Le « débat inné/acquis » est-il vraiment dépassé ? (Le Monde)
►http://allodoxia.blog.lemonde.fr/2012/05/30/debat-inne-acquis
Pierre-Henri Gouyon :« En fait, d’ailleurs, c’est ce que j’ai dit à des enseignants, ça les a horrifiés, c’est que si on arrivait à faire un système éducatif parfait, parfaitement égalitaire, eh bien comme il n’y aurait plus aucune variation environnementale, il ne resterait plus que les variations génétiques. […] Il suffit de comprendre que même s’il y a des gènes, l’environnement change tout, et donc effectivement, même si vous êtes de gauche, vous pouvez accepter qu’il y ait des gènes, vous aurez le droit de changer l’environnement pour changer les résultats. »

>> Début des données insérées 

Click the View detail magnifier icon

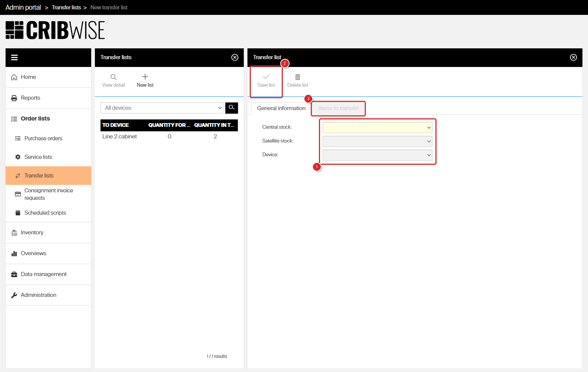(114, 77)
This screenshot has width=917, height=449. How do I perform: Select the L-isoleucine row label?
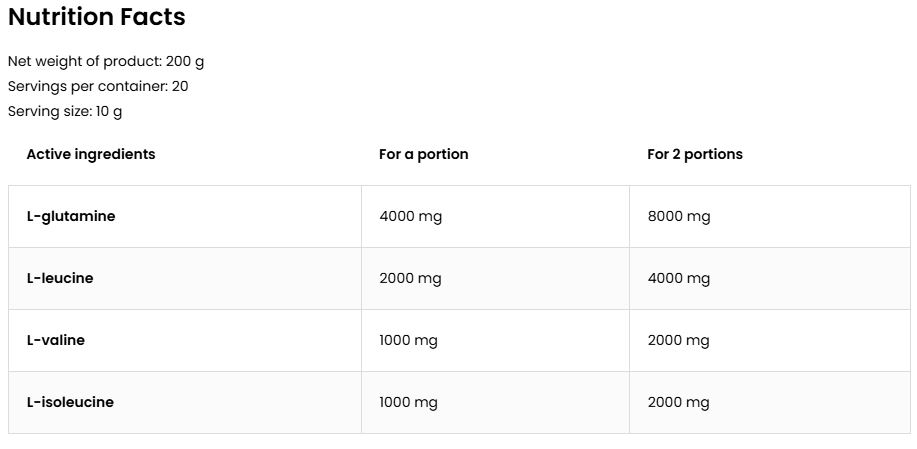coord(70,402)
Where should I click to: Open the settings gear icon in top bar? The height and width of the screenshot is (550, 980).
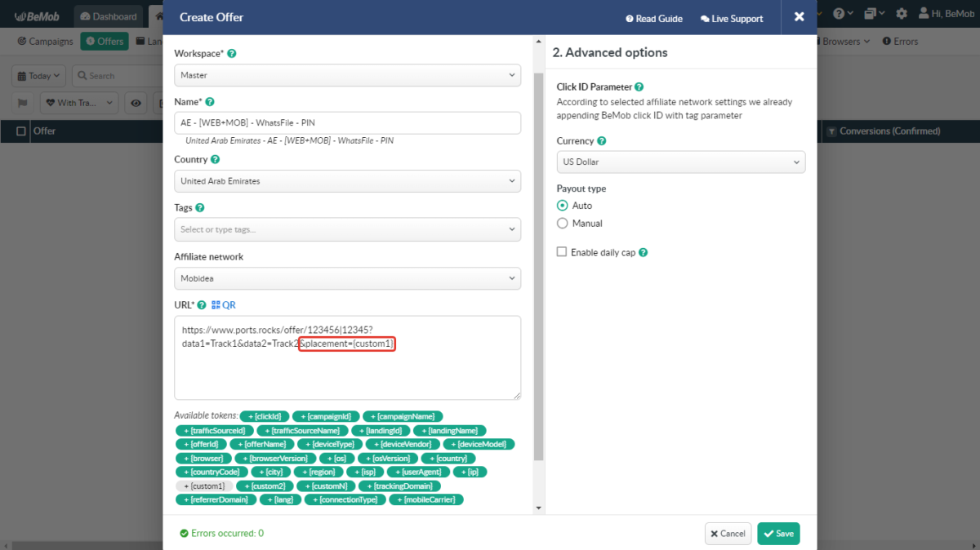click(x=902, y=14)
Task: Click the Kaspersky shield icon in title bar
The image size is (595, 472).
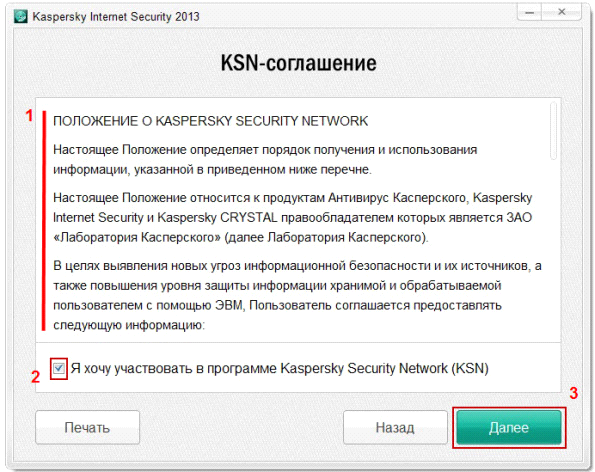Action: (20, 17)
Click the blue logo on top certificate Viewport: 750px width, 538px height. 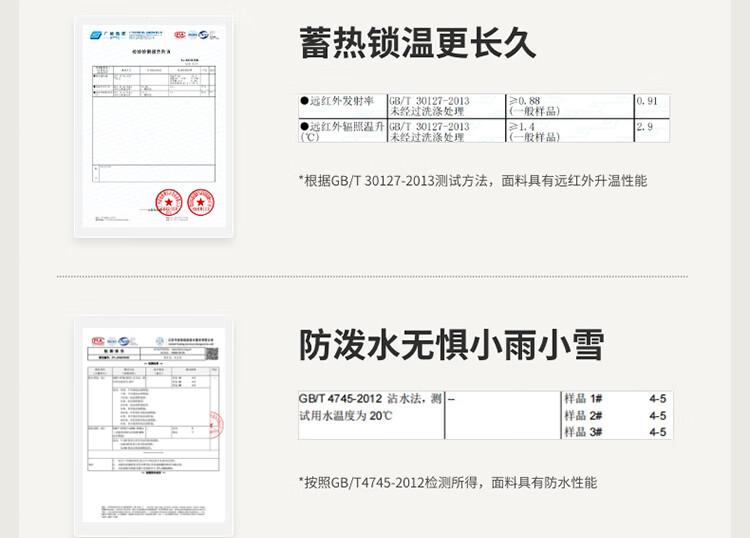[95, 34]
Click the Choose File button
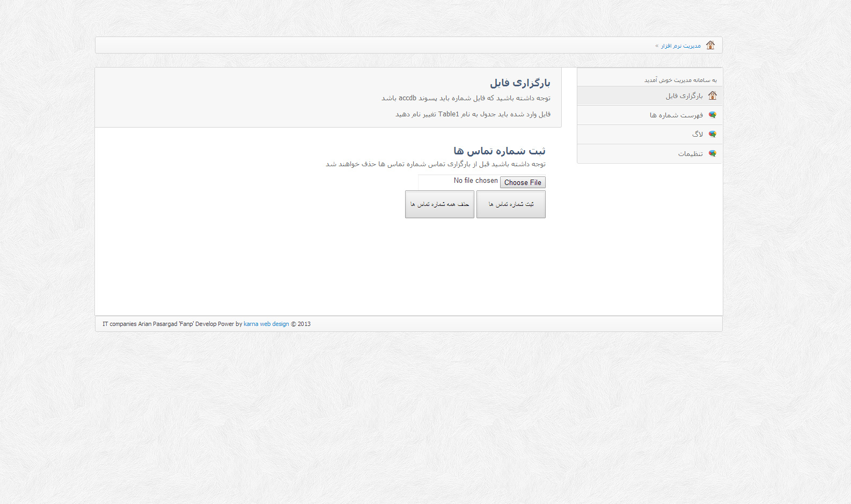The height and width of the screenshot is (504, 851). point(523,182)
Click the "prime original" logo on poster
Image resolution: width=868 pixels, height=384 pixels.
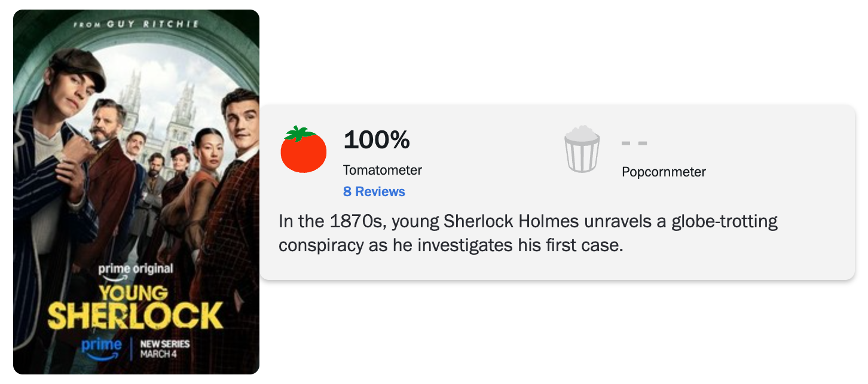(136, 270)
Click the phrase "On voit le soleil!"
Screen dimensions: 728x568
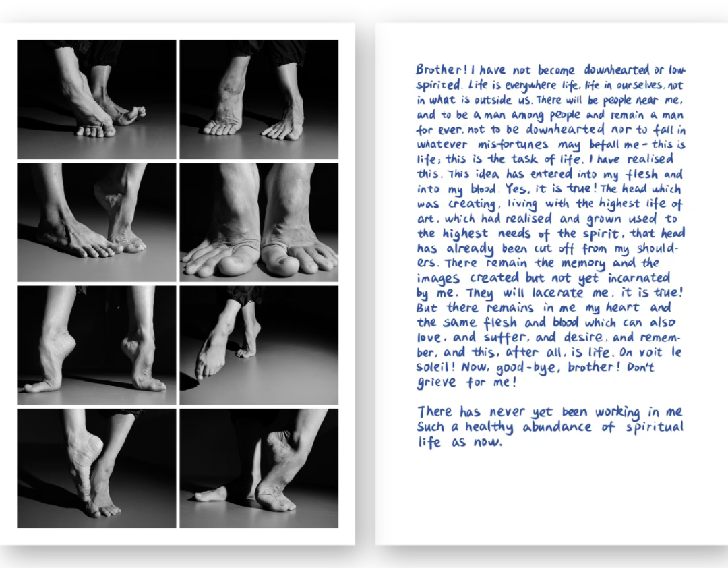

À partir de là, le « débat #inné/#acquis » tel qu’il se pose dans l’espace public du fait de ses implications politiques correspond à la question de savoir si ces différences sont au moins en partie dues à des facteurs biologiques innés, et le cas échéant de savoir :
– si ces facteurs sont héritables, c’est-à-dire transmissibles sans modification, selon une certaine probabilité, des parents aux enfants, ce qui expliquerait en partie certains phénomènes de reproduction sociale ;
– dans quelle mesure ces facteurs eux-mêmes ou leurs effets sont façonnables.
[…]
Nul besoin de connaissances en génétique, en effet, pour savoir que sans gènes (comme sans nutriments), on ne développe ni cerveau ni dispositions psychiques, ou plus sérieusement que les gènes ne « programment » pas le fonctionnement mental indépendamment de l’influence de l’environnement
[…]
De manière plus générale, on sait depuis longtemps que notre cerveau est plastique, et comme le formulait le neurobiologiste Jean-Pierre Changeux en 1970, la plasticité cérébrale, associée dans notre espèce à une longue période de maturation postnatale, nous confère « la propriété d’échapper au déterminisme génétique absolu », car le cerveau se développe et se remanie tout au long de la vie dans une « interaction structurante » avec notre environnement physique et social. L’invocation de l’ « évidence » d’un rôle des gènes vise en fait à induire la confusion classique entre la question de la genèse d’une caractéristique chez un individu d’une part, et celle de l’origine des différences entre individus dans cette caractéristique d’autre part , qui est celle que j’ai formulée plus haut et qui fait véritablement l’objet du débat idéologique.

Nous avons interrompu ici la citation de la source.